Suite fails : Re‑run the suite in verdict mode to identify the failing test case.
Problematic test case found : Re‑run that test case in full mode for complete detail.
This workflow is deterministic, reproducible, and minimizes unnecessary runtime.
Running a TestSuite
A testsuite is simply a directory structure containing .tcase files.
Example:
../bin/runner --onError=continue regression
Options:
--onError=continue : Continue executing testcases even if errors or failures occur. (Default)

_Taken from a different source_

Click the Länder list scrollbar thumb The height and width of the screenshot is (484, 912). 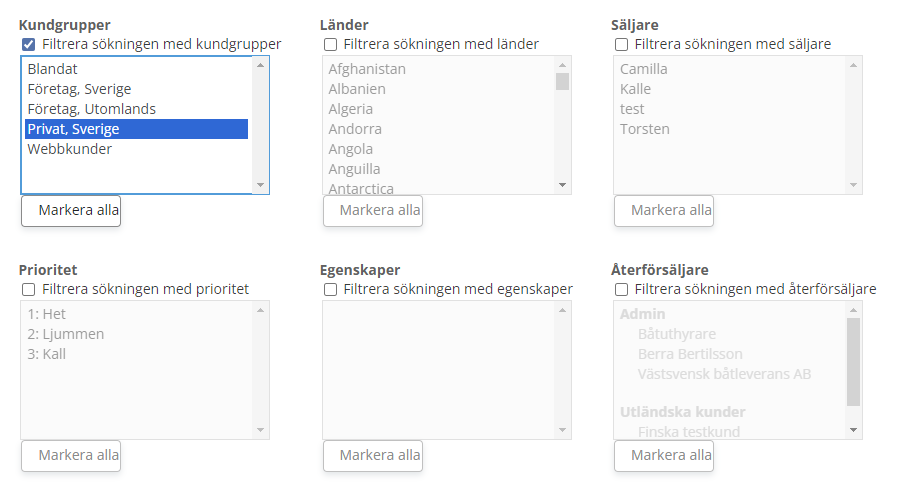562,81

--onError=halt : Stop after the first test case reporting ERROR or FAILED
--writeMode={full|verdict|final} : logger persistence mode
Runner Behaviour
The runner automaticlly:
- discovers testcases to run sequentially in alphabetical order
- enforces deterministic execution order
- starts the logger
- executes each testcase
- determine testcase's verdict
- sends verdicts to the logger
- isolates testcase failures from logger integrity
- wait for the logger to finish
- waits for the logger to finish writing the final XML report
Logger Output
The logger produces a JUnit XML file such as (simplified structure):
testsuites/
testsuite/
system-out
system-err
testcase/
system-out
system-err
objective
references
reference
preconditions
precondition
postconditions
postcondition
steps
assets
blobs (CDATA)
Design Principles
- All communication is explicit
- Failures are visible and reproducible
- Output is deterministic
The framework is intentionally small, explicit and transparent, making it suitable for long-term maintenance and reproducible regression testing of command-line tools.
Logger Implementations
The framework provides two Logger implementations:
Bash Logger (Reference Implementation)
The Bash Logger serves as a transparent reference model demonstrating the Logger architecture and event protocol.
Characteristics:
- prioritizes readability and transparency
- invokes
xmlstarletfor each event - optimized for understanding, debugging, and experimentation
Due to the per-event XML processing cost, write modes (full, verdict, final) do not provide meaningful performance differences.
The Bash Logger should be considered a reference implementation, not a production logger.
Python Logger (Production Implementation)
The Python Logger is optimized for performance and large test suites.
Characteristics:
- persistent in-memory state model
- efficient incremental XML generation
- full support for Logger write modes
Recommended for CI environments and large regression runs.